A majority of the Court, in an opinion written by Justice John Paul Stevens, sided with Ms. Levine. But the ruling is difficult to square with the Riegel decision last term, where a 7-2 majority held that FDA approval shields medical devices from most lawsuits. Moreover, it's unclear that a stronger warning would have mattered.
The drug's label clearly stated that the "IV push" method employed to deliver the drug to Ms. Levine should be used as a last resort and that "INADVERTENT INTRA-ARTERIAL INJECTION CAN RESULT IN GANGRENE OF THE AFFECTED EXTREMITY." As Justice Samuel Alito explains in his dissent, "the physician assistant who treated [Ms. Levine] disregarded at least six separate warnings that are already on Phenergan's labeling, so [Ms. Levine] would be hard pressed to prove that a seventh would have made a difference."

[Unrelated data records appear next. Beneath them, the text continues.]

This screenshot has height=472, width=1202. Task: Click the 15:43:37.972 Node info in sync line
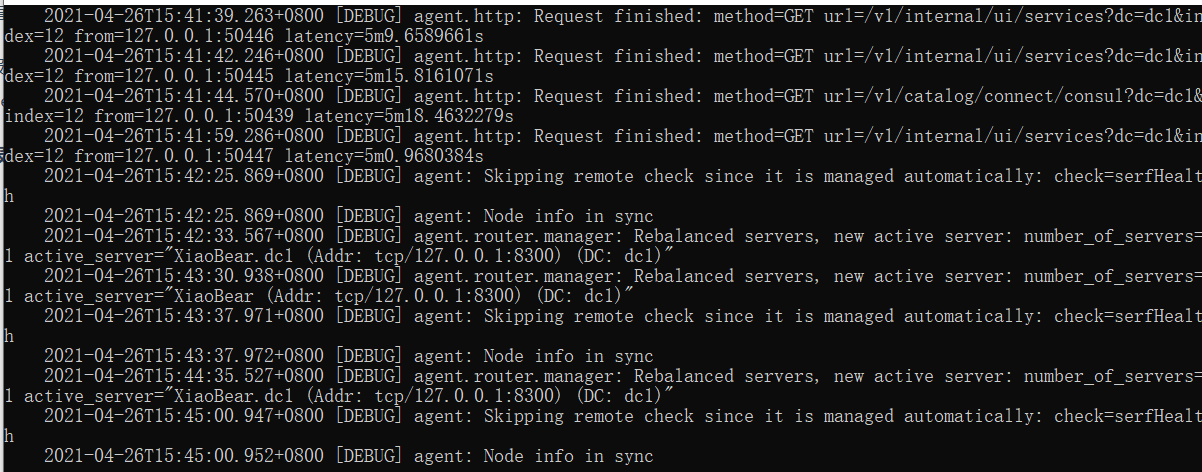(348, 356)
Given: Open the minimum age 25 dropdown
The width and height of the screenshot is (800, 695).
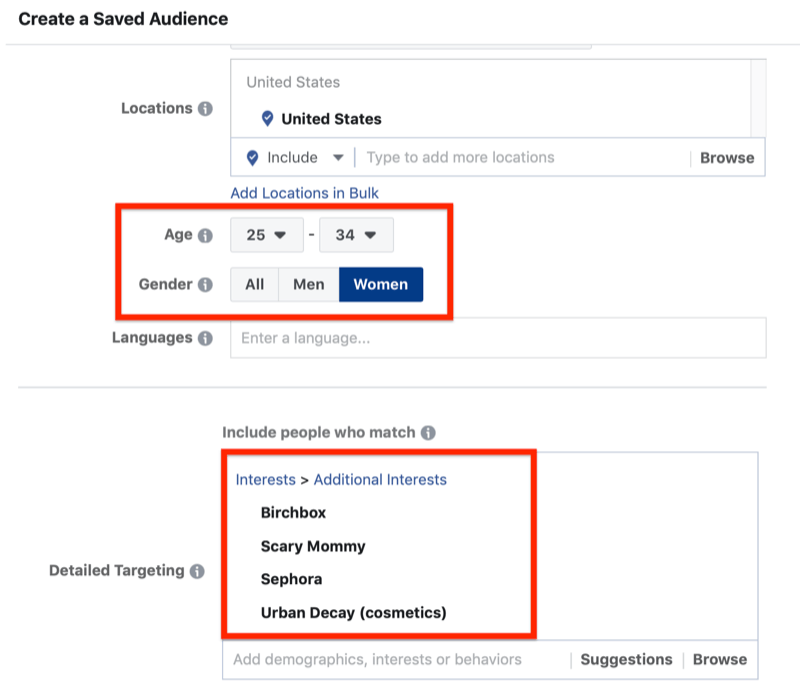Looking at the screenshot, I should point(267,236).
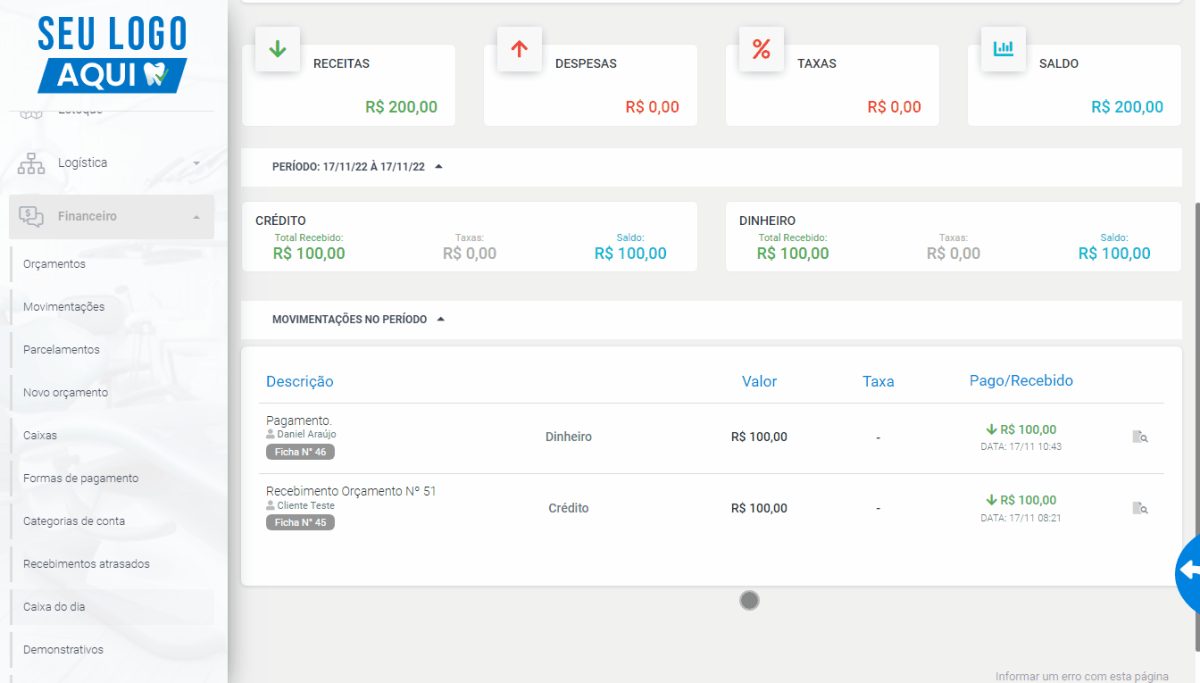Click the Ficha N° 45 badge
Image resolution: width=1200 pixels, height=683 pixels.
coord(300,522)

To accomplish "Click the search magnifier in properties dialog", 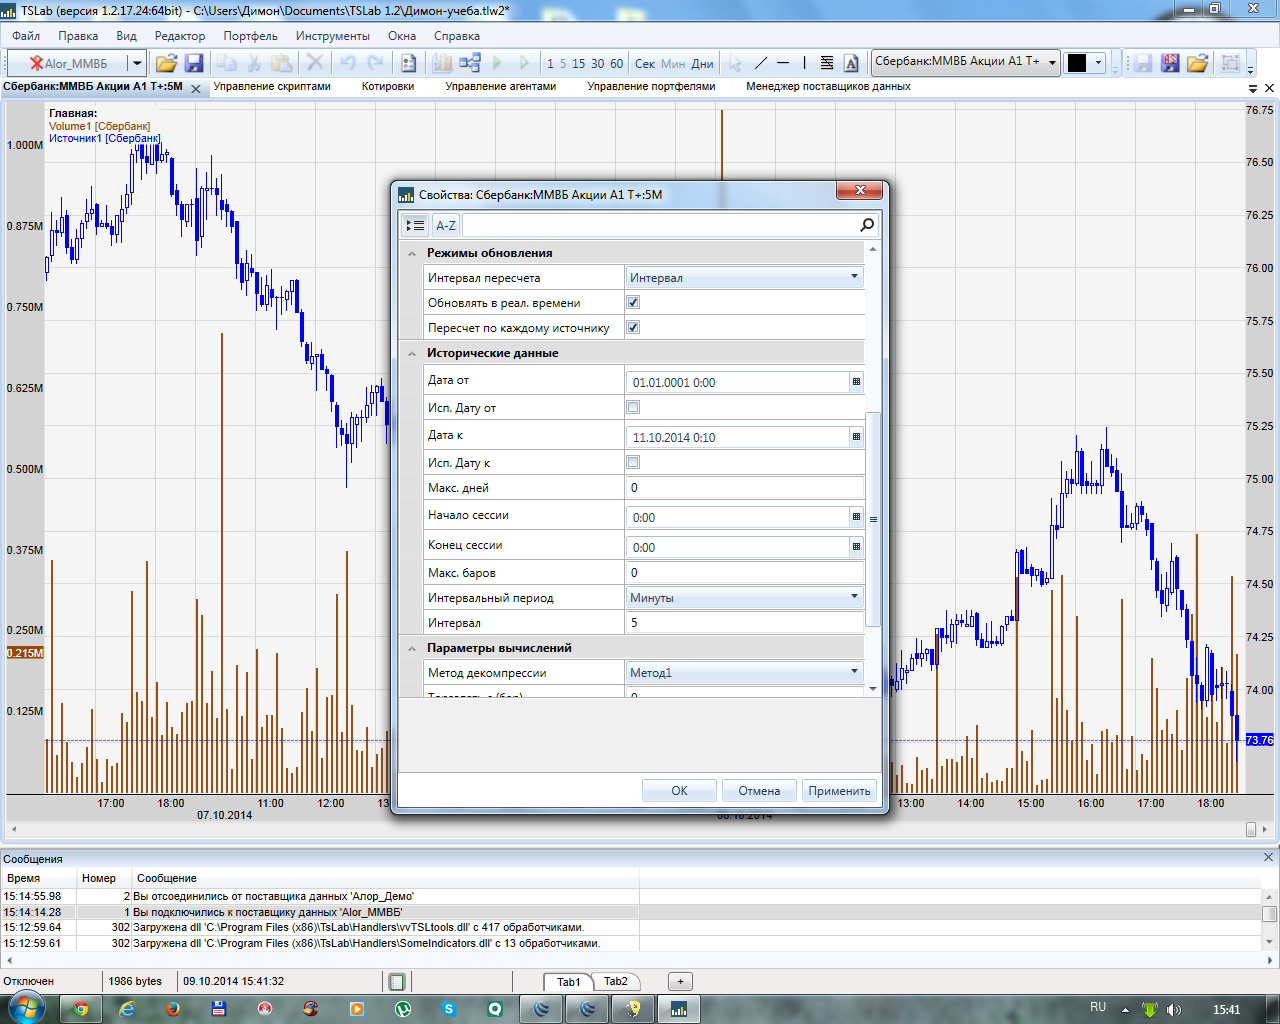I will pyautogui.click(x=867, y=225).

But Justice Alito's larger point is that "drug labeling by jury verdict" undermines the workability of the federal drug-labeling regime. Juries are presented with tragic plaintiffs who were injured, not the unknown patients who are helped, by a product. Hence, they tend to focus on risks more than overall benefits. By contrast, federal regulators are tasked to take the long view and factor in the interests of all potential users of a drug. Just as importantly, "the FDA conveys its warning with one voice," writes Justice Alito, "rather than whipsawing the medical community with 50 (or more) potentially conflicting ones."